Screenshot grounding data:
※ ※ ※

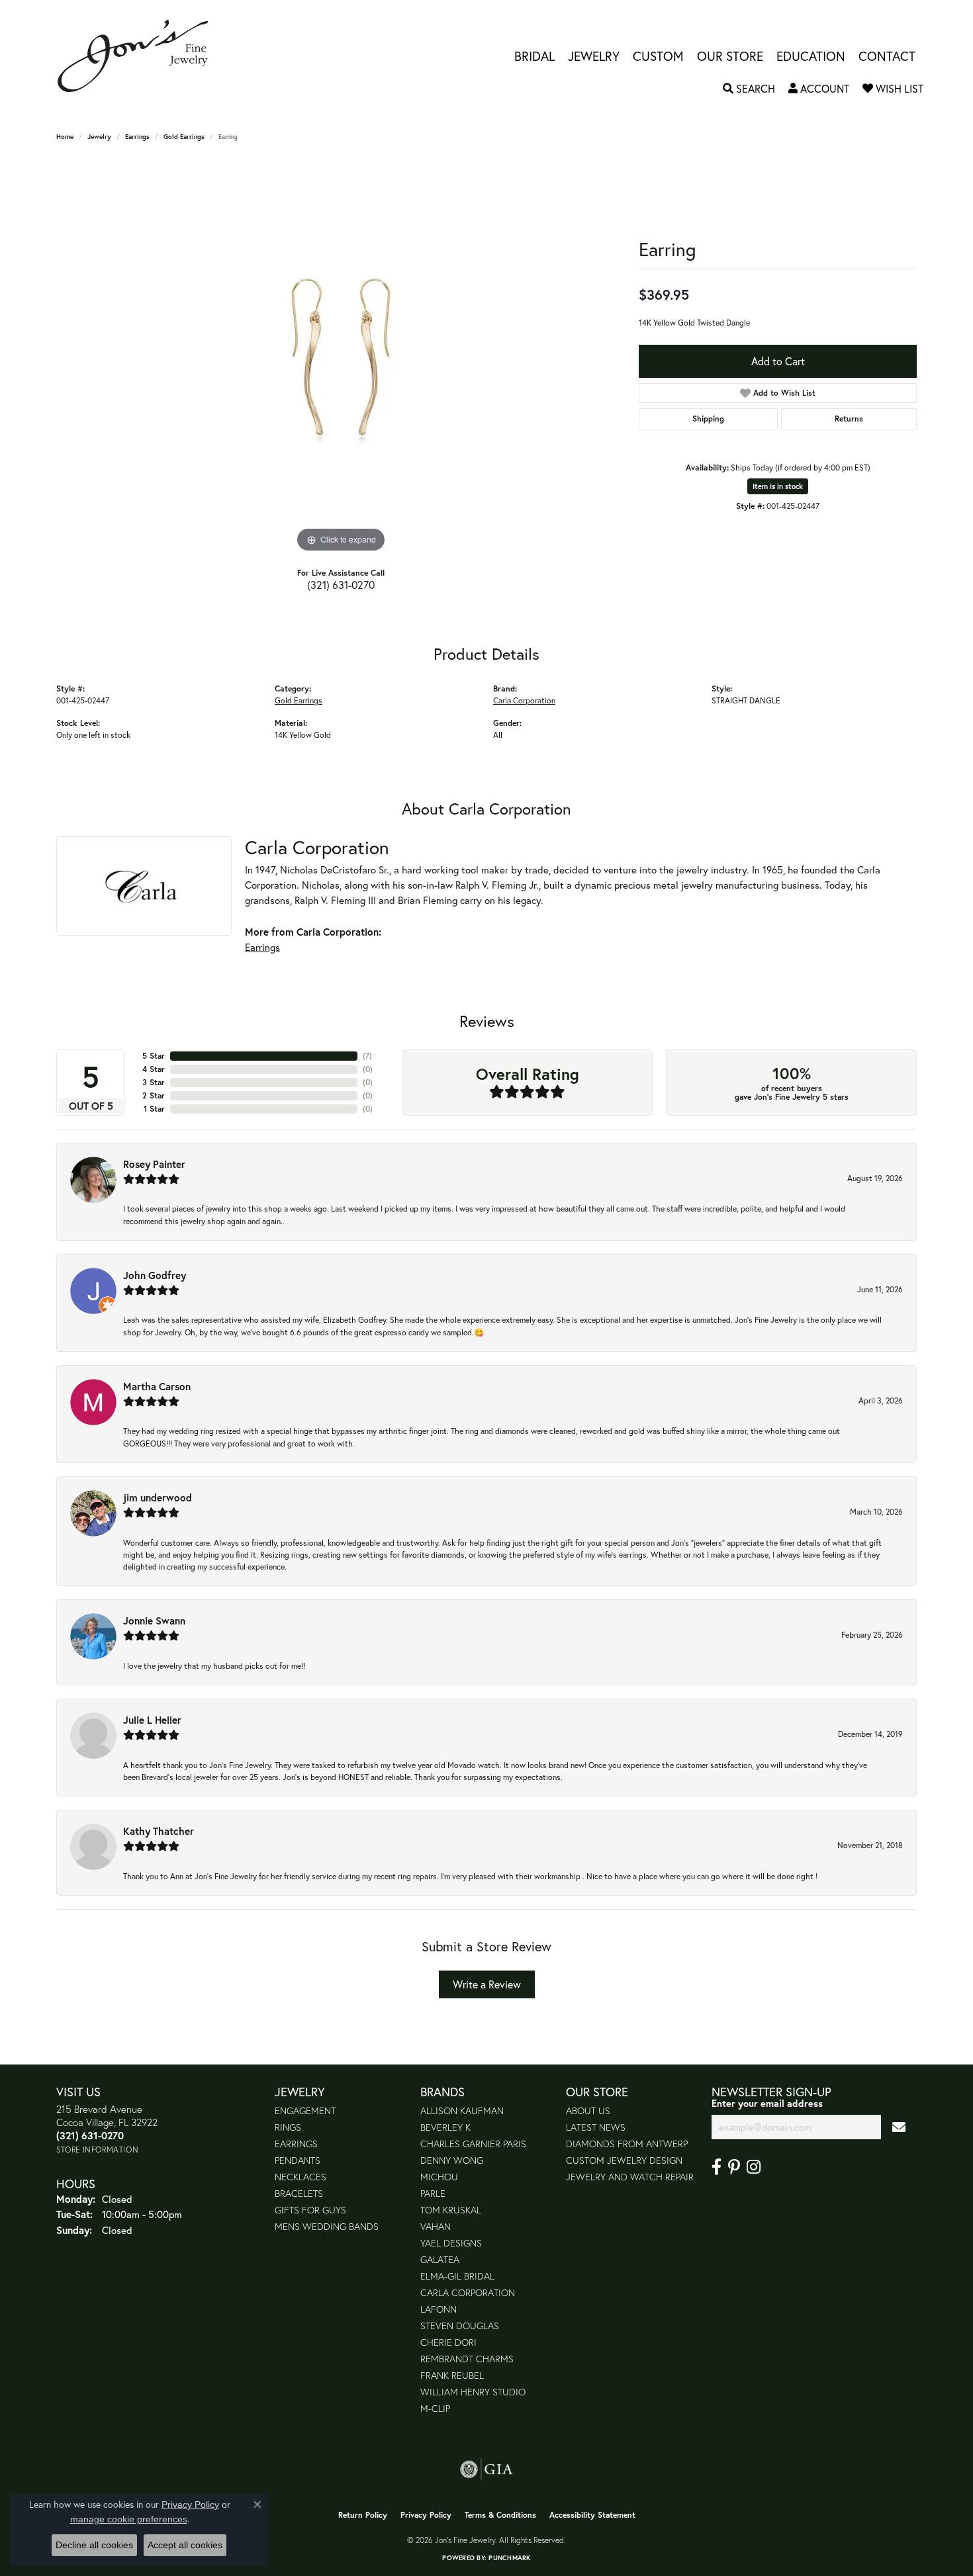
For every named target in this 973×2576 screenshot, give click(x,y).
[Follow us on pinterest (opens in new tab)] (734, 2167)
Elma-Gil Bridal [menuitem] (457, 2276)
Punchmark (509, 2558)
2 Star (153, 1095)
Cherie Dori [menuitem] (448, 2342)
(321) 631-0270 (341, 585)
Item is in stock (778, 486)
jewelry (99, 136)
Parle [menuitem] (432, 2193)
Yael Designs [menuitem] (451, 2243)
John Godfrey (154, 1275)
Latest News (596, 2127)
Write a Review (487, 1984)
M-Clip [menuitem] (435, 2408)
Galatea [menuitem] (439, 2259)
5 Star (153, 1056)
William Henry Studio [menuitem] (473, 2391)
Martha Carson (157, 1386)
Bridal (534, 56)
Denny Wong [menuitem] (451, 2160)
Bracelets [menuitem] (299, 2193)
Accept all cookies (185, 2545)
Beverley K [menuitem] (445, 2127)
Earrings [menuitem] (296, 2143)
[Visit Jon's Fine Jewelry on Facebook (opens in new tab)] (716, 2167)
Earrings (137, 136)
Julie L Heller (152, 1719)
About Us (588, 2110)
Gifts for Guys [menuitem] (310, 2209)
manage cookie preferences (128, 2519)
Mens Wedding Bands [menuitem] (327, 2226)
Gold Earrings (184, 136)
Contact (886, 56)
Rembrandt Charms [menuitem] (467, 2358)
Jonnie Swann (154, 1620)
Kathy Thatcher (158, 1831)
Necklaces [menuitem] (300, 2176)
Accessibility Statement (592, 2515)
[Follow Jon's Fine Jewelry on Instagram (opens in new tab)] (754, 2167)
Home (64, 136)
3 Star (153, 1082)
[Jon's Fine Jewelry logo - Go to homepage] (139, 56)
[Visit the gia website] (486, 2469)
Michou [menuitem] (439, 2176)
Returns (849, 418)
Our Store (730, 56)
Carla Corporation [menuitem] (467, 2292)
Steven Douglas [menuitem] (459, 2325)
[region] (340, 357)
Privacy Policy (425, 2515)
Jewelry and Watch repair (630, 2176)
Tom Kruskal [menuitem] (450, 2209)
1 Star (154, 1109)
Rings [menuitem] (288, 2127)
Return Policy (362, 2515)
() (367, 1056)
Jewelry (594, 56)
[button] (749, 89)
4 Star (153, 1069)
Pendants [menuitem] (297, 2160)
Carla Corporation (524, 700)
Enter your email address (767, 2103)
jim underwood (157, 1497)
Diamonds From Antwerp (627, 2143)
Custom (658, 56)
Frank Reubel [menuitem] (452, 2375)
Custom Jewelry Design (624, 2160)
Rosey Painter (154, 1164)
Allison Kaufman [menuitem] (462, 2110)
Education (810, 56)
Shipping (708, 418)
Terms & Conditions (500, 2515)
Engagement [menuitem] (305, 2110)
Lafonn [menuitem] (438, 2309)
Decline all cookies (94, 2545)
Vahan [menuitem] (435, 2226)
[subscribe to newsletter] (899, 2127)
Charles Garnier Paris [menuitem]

※ ※ ※

State how many lines in the entries above hold the word "Earrings", with no further text.

3